When you decide two records match, click the blue “select” button next to the record. If there are no links, that work, hit the red “no matches” button at the bottom. If there are multiple (you are looking for John Smith born in 1910 and there are 10 of them or you are looking for John Smith and the results are John A Smith and John B Smith and you have no way to distinguish), hit the orange “multiple matches” button. (And if you realize you clicked the wrong thing on the previous page you can undo with the light blue button but try not to make bad clicks).

A few more reasons why records do not match exactly:

  • All fields could be entered with some error
    • The person answering the census forgets or makes a mistake or guesses wrong (often one person answers for all household members)
    • The enumerator writes down the answer wrong
    • The transcriber types the answers wrong (cursive is hard to read)
  • Names
    • Nicknames or formal names are used inconsistently (Thomas or Tom or Tommy; William or Wm or Willy or Bill)
    • Also, names could become Americanized over time (Josef become Joseph or Joe, etc)
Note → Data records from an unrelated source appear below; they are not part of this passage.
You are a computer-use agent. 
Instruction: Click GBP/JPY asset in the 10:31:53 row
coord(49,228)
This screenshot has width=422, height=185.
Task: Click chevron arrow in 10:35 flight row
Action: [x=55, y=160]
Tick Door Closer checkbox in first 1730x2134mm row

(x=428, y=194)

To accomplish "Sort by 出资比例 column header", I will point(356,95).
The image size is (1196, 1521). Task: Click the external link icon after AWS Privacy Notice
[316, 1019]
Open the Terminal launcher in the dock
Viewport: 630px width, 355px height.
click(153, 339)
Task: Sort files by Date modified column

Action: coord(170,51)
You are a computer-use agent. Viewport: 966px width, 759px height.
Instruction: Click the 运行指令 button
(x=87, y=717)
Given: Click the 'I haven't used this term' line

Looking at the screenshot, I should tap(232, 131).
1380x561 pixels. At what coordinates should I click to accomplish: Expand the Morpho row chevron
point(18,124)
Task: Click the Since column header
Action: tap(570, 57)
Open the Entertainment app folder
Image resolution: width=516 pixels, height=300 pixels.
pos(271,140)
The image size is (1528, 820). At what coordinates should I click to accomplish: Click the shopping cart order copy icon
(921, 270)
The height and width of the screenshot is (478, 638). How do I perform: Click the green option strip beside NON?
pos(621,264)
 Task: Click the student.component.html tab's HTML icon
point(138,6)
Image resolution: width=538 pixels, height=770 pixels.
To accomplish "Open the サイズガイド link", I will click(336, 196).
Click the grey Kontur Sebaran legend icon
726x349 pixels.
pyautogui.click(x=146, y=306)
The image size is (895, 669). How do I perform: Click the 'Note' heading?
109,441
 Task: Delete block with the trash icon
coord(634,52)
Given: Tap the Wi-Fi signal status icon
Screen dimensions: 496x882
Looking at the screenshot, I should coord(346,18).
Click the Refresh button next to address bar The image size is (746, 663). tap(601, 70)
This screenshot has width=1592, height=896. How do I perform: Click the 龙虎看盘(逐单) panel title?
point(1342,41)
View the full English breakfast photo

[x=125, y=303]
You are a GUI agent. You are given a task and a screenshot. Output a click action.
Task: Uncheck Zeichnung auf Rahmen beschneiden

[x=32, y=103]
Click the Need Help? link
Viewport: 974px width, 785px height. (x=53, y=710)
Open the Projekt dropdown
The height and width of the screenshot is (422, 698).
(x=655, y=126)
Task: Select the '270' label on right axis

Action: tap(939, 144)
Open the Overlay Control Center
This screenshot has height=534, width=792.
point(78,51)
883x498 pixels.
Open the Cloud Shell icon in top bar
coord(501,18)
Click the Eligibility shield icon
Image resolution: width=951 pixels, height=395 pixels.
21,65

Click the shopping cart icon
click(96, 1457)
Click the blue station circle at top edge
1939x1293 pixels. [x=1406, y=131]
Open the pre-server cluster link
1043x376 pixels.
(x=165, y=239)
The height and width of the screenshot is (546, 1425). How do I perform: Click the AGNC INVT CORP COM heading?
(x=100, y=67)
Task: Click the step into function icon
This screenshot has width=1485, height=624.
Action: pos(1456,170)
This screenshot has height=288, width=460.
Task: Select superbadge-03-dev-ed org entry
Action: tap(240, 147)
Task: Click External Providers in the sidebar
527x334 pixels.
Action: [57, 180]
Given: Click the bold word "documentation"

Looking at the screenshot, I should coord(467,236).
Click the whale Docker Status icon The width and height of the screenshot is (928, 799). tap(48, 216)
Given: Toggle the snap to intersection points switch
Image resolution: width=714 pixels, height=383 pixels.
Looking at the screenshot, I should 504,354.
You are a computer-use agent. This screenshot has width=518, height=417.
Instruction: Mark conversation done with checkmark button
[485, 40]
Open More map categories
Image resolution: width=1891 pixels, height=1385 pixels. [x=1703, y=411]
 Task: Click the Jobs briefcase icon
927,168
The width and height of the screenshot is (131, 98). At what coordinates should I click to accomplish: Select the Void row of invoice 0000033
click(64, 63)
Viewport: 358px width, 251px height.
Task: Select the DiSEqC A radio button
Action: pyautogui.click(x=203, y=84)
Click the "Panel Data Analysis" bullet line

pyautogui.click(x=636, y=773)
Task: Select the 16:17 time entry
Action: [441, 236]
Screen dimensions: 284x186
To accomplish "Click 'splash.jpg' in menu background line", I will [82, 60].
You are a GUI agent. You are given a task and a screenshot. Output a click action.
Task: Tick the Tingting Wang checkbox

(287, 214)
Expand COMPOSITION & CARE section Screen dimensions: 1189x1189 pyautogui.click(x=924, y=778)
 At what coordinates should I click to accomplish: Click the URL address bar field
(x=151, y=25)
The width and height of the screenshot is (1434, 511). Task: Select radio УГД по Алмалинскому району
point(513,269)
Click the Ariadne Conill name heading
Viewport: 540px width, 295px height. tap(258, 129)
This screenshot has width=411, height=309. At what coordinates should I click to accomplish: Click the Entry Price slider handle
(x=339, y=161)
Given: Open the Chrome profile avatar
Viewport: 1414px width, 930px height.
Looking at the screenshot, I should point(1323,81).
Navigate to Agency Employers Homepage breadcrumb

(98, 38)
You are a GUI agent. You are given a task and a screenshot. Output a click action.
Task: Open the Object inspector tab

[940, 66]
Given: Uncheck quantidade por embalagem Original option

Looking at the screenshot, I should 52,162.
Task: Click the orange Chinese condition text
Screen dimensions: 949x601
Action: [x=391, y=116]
    • Last names are mispronounced or misspelled, especially foreign names
    • When testing matches, sometimes saying the names aloud will help: do they sound a lot alike?
  • Year of Birth
    • These might be entered with error (numbers are surprisingly easy to screw up)
    • People round their ages (to 0s or 5s often)
    • Censuses are taken at different points in the year and the census asks age on the census day NOT year of birth. And people are great at screwing up simple algorithms.